**WHAT YOU ARE ASKED TO DO**:
Pick out and copy every line of the listing that contains the string "button". Case counts.

(Item-finding records)
====================

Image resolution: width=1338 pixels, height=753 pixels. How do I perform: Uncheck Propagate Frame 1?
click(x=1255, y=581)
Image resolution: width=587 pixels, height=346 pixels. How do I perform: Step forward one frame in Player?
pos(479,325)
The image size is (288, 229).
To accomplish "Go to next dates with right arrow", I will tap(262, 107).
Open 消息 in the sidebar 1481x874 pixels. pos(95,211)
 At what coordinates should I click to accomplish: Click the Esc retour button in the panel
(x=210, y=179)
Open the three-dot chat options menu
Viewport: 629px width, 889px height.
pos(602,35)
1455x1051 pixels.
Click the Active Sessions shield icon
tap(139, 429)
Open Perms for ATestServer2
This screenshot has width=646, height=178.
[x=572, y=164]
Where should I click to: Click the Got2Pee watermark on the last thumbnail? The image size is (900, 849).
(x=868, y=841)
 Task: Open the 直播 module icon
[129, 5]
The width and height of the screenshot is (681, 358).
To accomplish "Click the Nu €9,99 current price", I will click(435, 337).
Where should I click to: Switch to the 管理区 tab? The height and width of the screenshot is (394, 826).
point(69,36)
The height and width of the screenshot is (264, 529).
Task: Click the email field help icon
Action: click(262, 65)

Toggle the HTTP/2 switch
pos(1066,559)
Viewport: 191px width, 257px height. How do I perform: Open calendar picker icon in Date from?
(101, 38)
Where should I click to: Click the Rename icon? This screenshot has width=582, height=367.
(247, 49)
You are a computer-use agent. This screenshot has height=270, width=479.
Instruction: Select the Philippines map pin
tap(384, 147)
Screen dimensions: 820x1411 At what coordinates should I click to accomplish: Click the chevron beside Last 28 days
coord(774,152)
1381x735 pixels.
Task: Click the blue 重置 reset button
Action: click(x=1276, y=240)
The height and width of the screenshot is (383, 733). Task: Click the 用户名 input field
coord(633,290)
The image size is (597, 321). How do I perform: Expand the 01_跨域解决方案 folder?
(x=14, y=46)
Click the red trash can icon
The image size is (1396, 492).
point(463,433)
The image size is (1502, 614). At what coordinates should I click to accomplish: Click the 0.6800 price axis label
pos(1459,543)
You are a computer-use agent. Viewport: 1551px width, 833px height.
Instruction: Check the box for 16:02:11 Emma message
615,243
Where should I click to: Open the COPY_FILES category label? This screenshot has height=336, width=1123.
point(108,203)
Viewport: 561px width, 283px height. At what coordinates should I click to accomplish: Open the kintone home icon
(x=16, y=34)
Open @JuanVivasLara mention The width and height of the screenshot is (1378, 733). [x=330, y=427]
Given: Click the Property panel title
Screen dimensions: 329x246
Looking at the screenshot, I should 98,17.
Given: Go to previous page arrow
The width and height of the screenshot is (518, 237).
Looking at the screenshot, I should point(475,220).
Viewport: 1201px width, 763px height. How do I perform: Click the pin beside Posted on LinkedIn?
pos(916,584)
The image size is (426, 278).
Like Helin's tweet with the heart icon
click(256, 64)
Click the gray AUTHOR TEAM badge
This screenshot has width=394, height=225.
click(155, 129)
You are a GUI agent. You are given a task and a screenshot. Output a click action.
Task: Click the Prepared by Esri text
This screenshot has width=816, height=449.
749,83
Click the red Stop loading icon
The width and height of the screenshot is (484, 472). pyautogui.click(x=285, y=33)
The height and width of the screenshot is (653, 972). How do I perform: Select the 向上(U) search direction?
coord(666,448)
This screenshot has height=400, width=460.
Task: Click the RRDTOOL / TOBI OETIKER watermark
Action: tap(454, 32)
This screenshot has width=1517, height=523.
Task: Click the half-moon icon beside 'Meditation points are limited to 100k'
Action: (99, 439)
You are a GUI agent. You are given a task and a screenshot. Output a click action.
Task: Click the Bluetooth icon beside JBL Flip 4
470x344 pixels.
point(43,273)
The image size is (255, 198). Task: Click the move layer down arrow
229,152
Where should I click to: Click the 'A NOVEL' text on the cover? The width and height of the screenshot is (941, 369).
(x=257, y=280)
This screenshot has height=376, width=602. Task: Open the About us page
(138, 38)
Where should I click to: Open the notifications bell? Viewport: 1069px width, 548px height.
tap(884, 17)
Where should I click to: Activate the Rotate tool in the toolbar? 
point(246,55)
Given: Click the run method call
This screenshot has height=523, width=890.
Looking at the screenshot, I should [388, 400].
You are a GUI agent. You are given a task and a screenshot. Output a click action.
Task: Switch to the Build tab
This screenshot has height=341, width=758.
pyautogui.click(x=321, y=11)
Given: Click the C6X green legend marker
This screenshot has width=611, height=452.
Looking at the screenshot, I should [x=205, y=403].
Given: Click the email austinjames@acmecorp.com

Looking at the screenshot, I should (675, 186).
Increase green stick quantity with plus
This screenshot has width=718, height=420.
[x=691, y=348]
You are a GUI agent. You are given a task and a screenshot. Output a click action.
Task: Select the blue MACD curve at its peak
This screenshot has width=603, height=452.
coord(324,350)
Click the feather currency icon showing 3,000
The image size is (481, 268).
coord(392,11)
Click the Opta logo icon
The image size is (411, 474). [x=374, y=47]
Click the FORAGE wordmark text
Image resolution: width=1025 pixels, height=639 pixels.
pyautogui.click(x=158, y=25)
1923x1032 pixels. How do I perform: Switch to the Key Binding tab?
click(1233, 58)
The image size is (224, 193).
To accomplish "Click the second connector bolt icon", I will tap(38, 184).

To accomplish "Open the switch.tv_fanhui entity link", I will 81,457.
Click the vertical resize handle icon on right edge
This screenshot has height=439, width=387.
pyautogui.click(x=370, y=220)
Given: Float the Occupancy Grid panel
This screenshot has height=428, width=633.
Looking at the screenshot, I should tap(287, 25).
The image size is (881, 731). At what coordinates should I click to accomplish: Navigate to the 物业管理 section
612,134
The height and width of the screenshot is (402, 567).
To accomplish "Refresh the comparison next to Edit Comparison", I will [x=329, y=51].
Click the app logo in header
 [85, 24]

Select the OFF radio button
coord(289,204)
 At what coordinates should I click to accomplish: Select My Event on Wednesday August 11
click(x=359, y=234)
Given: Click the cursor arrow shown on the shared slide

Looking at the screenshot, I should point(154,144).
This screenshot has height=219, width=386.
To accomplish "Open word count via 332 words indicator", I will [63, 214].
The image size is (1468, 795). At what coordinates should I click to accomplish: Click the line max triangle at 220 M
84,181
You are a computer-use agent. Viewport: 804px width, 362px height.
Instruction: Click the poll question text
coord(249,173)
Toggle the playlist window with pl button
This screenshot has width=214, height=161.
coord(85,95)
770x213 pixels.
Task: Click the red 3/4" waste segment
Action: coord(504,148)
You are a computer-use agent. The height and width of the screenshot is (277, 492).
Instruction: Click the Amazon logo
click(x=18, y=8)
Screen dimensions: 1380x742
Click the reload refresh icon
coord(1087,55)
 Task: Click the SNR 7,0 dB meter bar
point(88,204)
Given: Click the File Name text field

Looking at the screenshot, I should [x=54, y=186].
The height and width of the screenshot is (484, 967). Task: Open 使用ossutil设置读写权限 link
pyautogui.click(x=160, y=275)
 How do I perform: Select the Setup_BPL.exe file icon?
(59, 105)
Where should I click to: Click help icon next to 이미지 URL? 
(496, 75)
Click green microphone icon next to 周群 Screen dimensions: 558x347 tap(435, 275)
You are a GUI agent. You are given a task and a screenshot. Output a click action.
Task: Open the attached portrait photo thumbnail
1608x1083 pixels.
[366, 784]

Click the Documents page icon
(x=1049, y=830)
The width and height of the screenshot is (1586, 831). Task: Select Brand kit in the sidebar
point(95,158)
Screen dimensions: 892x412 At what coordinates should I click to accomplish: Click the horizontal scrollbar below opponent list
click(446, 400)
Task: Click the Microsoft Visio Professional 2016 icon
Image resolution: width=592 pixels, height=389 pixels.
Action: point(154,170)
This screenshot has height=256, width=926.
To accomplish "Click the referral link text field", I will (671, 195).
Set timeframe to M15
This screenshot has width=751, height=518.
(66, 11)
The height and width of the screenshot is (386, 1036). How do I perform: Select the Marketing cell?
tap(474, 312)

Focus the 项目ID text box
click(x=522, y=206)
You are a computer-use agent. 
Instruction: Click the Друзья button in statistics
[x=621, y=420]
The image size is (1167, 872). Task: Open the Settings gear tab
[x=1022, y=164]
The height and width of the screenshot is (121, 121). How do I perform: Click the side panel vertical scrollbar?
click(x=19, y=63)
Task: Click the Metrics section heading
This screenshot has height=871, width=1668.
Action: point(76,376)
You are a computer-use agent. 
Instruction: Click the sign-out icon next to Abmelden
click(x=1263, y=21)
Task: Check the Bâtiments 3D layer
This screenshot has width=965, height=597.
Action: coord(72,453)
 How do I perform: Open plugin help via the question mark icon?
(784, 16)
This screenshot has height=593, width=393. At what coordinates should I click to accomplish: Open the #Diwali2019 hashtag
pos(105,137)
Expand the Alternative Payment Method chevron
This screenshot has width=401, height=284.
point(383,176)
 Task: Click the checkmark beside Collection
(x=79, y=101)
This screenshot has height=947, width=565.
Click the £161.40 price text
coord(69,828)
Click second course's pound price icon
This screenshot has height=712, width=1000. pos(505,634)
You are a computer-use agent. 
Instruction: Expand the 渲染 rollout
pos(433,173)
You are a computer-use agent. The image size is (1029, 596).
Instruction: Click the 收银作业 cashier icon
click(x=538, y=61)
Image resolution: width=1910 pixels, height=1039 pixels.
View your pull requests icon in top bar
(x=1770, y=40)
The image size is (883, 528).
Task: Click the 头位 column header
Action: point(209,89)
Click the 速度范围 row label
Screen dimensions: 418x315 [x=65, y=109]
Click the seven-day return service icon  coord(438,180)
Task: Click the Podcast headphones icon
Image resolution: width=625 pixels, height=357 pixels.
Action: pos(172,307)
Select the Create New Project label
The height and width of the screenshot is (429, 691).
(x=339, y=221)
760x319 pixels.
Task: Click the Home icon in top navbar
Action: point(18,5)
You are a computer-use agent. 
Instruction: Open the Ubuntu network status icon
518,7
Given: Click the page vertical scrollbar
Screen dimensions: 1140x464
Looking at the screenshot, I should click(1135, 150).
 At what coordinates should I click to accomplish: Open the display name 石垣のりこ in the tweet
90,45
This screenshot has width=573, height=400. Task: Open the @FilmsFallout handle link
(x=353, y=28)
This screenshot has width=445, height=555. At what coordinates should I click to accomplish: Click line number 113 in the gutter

====================

**RESULT FOR THIS EXERCISE**:
 At what coordinates should I click to accomplish: Click the Esc retour button in the panel
Task: Click the blue 重置 reset button
Select the OFF radio button
Toggle the playlist window with pl button
Instruction: Click the Друзья button in statistics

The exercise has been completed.